# How to complete this task:
Look for the word "John" in the entries and copy each line where it appears.

BEGIN

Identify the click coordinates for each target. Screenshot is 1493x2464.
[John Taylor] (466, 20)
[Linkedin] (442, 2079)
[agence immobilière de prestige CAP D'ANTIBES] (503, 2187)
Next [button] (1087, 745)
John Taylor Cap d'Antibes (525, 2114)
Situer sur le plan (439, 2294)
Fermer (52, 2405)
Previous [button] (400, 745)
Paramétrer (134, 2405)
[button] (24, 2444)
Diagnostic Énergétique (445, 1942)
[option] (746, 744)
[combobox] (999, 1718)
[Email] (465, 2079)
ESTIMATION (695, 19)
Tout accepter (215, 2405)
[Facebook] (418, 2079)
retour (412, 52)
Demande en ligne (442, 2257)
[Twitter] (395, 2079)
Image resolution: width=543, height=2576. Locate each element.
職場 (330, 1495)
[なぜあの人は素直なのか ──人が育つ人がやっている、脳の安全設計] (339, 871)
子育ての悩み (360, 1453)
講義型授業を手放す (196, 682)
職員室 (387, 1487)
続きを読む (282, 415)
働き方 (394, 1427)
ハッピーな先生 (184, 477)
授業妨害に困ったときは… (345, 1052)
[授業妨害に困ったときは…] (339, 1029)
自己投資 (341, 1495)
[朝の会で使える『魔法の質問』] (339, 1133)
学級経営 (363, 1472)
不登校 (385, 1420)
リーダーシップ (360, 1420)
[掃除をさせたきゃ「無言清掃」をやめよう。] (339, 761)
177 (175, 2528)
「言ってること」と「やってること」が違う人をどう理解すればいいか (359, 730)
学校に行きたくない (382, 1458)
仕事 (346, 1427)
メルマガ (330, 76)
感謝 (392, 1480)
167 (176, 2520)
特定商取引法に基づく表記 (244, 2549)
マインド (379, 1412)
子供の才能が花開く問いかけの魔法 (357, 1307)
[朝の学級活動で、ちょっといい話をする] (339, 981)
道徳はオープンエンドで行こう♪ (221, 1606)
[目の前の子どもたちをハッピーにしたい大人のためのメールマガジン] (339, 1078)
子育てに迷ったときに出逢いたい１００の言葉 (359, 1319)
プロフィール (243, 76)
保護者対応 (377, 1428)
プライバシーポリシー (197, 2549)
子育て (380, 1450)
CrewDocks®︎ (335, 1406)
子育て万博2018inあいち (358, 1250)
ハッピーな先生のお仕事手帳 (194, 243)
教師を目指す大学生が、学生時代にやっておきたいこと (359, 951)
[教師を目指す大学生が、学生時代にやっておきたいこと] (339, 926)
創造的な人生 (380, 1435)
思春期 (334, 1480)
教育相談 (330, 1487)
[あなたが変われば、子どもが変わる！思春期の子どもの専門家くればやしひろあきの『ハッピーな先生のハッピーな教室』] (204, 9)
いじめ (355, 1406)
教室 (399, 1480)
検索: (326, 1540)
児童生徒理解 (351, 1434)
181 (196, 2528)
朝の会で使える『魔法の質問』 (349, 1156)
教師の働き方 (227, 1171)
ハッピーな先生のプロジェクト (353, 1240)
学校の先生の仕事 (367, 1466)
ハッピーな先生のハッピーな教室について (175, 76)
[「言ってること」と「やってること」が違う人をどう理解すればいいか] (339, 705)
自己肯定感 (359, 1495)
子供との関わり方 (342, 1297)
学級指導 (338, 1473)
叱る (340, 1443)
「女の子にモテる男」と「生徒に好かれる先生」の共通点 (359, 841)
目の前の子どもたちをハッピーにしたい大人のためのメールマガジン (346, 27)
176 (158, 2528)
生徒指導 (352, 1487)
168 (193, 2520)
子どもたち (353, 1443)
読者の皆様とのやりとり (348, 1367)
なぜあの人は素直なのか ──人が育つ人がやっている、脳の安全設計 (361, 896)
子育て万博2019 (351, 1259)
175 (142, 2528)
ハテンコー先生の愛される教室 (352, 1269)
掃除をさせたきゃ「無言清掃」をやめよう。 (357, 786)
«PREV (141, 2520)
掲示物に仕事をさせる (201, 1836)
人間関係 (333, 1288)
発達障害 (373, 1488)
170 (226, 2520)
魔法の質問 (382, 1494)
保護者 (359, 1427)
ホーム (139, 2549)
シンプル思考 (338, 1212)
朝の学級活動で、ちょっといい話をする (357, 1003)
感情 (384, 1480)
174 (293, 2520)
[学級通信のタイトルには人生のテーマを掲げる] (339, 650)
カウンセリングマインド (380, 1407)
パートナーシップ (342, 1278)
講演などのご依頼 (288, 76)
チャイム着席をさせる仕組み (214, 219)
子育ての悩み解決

END

# The answer:
[John Taylor] (466, 20)
John Taylor Cap d'Antibes (525, 2114)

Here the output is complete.